What the task asks: Each line below either holds the string "first" or doesn't. Count those that do and give only the number.

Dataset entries

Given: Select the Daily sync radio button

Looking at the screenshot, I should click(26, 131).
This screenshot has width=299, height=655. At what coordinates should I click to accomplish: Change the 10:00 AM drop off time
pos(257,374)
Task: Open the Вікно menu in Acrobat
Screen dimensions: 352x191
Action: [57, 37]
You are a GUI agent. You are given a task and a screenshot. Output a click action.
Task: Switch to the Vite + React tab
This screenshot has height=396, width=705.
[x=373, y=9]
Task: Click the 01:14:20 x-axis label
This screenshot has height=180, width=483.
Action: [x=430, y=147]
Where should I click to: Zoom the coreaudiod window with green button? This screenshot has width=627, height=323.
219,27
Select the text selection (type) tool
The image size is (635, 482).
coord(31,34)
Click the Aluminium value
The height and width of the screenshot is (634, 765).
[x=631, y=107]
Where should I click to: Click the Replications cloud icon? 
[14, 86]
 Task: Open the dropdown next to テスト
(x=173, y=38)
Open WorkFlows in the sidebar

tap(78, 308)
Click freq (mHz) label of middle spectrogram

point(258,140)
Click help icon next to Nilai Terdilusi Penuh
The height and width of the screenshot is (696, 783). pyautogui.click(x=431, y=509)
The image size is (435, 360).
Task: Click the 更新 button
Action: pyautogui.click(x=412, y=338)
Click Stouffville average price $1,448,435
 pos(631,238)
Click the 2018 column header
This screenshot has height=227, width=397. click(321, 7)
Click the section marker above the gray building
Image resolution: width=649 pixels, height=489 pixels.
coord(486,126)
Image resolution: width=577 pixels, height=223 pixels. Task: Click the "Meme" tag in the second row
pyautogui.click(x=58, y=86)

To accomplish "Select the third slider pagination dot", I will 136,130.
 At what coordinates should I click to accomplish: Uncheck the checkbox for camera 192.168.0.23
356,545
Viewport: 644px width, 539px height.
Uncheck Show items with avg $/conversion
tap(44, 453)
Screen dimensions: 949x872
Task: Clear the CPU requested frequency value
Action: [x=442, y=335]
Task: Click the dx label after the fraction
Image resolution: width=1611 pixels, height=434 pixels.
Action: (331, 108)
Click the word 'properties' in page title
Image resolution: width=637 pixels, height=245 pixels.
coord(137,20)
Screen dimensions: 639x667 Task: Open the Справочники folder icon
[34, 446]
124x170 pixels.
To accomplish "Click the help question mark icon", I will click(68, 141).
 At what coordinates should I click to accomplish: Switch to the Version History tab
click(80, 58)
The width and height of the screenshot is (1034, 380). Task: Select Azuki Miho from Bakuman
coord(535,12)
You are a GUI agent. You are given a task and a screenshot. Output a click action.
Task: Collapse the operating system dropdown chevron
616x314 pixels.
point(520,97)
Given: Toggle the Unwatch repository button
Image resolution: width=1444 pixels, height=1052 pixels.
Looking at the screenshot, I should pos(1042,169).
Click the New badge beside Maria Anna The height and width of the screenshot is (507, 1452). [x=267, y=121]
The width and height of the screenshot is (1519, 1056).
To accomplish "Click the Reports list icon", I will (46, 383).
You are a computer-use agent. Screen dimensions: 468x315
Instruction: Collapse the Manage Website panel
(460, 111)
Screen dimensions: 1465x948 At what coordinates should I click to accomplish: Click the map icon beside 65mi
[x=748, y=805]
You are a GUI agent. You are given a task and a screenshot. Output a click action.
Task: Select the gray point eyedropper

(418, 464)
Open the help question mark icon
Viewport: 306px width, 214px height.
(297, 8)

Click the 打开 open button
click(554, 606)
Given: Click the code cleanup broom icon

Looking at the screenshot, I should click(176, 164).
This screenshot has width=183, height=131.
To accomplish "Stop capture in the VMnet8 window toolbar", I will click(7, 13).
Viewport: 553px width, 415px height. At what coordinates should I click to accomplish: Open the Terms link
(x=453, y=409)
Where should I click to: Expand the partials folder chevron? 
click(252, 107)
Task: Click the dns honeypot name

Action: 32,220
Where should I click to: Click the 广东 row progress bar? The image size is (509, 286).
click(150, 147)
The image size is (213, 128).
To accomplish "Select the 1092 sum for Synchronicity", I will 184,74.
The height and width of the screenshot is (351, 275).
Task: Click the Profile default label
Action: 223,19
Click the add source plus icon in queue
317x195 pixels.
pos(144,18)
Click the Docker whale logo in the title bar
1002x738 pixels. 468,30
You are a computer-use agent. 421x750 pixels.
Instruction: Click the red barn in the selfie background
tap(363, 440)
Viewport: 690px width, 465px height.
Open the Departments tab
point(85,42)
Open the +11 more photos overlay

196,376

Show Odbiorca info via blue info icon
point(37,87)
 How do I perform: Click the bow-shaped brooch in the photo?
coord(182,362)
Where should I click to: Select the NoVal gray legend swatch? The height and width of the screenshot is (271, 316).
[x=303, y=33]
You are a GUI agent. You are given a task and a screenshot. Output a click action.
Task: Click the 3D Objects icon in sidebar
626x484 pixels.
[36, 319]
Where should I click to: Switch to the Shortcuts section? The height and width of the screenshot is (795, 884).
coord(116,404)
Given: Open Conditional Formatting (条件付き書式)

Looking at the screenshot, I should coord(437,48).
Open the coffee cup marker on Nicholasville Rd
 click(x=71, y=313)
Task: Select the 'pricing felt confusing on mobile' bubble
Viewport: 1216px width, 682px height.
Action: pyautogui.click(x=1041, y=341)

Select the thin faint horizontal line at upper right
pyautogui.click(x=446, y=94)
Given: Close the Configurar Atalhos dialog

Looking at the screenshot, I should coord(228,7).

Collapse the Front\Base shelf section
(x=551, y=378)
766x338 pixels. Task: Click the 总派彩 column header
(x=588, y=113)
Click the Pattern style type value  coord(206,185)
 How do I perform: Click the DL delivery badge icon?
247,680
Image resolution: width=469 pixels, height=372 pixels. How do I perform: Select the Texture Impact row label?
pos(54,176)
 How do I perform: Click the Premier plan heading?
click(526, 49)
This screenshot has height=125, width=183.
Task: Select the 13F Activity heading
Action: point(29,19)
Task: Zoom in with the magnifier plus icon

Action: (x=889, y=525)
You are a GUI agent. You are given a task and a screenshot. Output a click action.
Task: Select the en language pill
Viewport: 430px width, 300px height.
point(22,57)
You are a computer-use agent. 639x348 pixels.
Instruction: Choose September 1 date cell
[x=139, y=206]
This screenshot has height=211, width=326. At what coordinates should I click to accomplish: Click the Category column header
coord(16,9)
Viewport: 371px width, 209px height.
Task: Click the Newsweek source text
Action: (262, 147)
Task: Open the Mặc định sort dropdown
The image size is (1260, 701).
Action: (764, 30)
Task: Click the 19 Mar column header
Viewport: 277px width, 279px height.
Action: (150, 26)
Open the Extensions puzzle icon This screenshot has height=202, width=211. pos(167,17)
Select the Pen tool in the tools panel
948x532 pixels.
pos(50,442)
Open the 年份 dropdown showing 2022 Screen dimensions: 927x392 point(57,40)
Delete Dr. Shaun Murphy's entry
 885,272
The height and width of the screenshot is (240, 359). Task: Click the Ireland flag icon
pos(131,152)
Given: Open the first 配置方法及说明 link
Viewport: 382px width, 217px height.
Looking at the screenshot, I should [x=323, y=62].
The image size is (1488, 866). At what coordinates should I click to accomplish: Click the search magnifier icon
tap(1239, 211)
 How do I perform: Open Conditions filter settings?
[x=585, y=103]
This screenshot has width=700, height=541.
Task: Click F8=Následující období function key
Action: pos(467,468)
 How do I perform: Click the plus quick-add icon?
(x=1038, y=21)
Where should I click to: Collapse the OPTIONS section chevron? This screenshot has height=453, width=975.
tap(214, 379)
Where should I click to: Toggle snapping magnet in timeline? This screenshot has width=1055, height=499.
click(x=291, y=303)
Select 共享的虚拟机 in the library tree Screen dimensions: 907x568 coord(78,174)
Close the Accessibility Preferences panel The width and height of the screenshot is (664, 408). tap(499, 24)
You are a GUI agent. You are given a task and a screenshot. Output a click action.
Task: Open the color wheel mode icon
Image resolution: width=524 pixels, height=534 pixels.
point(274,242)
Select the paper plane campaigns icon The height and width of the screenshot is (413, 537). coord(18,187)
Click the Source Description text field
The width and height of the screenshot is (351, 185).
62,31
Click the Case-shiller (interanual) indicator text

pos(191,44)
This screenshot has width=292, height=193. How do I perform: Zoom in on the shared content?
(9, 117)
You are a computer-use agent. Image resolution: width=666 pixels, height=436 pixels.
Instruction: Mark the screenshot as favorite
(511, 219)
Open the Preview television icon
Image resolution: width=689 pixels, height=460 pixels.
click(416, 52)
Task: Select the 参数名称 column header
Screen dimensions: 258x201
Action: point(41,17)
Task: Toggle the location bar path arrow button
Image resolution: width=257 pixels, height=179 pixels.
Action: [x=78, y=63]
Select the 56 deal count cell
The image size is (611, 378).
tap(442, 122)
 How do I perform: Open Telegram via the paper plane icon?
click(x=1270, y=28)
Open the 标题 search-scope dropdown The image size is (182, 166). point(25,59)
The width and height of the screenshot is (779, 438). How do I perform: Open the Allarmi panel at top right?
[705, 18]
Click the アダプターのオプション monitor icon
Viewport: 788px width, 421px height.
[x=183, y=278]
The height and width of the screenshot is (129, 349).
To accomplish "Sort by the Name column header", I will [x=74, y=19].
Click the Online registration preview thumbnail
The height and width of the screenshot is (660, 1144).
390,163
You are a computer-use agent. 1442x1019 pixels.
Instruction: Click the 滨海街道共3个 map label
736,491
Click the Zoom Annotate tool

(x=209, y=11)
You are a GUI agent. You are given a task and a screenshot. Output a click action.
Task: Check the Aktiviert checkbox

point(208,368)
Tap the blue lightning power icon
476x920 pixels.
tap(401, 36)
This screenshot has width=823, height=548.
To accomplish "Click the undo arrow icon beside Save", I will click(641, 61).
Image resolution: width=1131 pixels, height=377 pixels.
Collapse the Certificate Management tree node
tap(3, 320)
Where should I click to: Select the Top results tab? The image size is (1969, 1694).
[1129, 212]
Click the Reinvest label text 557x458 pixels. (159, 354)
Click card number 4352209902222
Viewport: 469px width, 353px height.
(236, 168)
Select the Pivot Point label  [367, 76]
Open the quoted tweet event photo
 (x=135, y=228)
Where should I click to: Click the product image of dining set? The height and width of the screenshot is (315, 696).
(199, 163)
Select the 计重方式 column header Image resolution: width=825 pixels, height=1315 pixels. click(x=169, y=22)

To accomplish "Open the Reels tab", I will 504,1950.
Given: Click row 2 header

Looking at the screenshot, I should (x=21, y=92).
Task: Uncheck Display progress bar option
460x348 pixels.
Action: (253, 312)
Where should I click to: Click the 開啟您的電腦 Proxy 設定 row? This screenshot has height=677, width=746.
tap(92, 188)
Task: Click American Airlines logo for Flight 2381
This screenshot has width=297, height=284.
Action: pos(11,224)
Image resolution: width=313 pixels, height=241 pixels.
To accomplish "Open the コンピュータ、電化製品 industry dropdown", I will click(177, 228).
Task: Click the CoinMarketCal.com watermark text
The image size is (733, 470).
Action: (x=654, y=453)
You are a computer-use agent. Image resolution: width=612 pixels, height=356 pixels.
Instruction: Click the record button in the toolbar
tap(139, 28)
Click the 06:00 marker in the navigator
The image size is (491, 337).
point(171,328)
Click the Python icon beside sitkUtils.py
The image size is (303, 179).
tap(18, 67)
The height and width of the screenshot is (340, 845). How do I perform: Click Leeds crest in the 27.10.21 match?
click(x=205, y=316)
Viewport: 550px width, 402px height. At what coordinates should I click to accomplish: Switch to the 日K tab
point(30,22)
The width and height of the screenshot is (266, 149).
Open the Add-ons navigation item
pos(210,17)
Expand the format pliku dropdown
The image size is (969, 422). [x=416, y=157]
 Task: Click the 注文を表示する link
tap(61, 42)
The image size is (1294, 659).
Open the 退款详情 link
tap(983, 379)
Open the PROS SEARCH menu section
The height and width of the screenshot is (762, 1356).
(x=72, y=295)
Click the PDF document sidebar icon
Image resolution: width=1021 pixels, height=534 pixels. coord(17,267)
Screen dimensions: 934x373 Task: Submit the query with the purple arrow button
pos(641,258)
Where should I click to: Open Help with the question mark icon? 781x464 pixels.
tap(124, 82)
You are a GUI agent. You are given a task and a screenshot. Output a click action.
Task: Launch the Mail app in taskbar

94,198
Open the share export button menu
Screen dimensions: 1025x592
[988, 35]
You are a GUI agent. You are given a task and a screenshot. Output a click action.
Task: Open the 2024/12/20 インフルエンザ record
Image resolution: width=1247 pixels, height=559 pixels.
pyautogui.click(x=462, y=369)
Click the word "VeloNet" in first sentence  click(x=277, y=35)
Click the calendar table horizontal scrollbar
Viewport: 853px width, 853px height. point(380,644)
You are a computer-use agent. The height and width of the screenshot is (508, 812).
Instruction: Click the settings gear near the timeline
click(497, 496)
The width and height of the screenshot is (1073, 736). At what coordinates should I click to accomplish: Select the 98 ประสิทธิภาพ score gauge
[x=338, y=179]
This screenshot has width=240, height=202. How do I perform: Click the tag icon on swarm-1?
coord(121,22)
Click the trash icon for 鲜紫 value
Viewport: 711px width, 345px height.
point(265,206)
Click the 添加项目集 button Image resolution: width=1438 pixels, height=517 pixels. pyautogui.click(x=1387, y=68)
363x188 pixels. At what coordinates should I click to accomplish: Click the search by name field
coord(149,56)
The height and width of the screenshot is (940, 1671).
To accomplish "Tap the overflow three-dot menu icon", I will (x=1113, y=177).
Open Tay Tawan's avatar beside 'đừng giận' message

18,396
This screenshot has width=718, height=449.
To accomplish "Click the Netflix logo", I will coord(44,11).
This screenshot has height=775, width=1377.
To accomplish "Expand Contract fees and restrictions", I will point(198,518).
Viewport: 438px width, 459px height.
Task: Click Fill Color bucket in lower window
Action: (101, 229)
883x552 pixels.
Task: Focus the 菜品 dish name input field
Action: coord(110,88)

Answer space: 2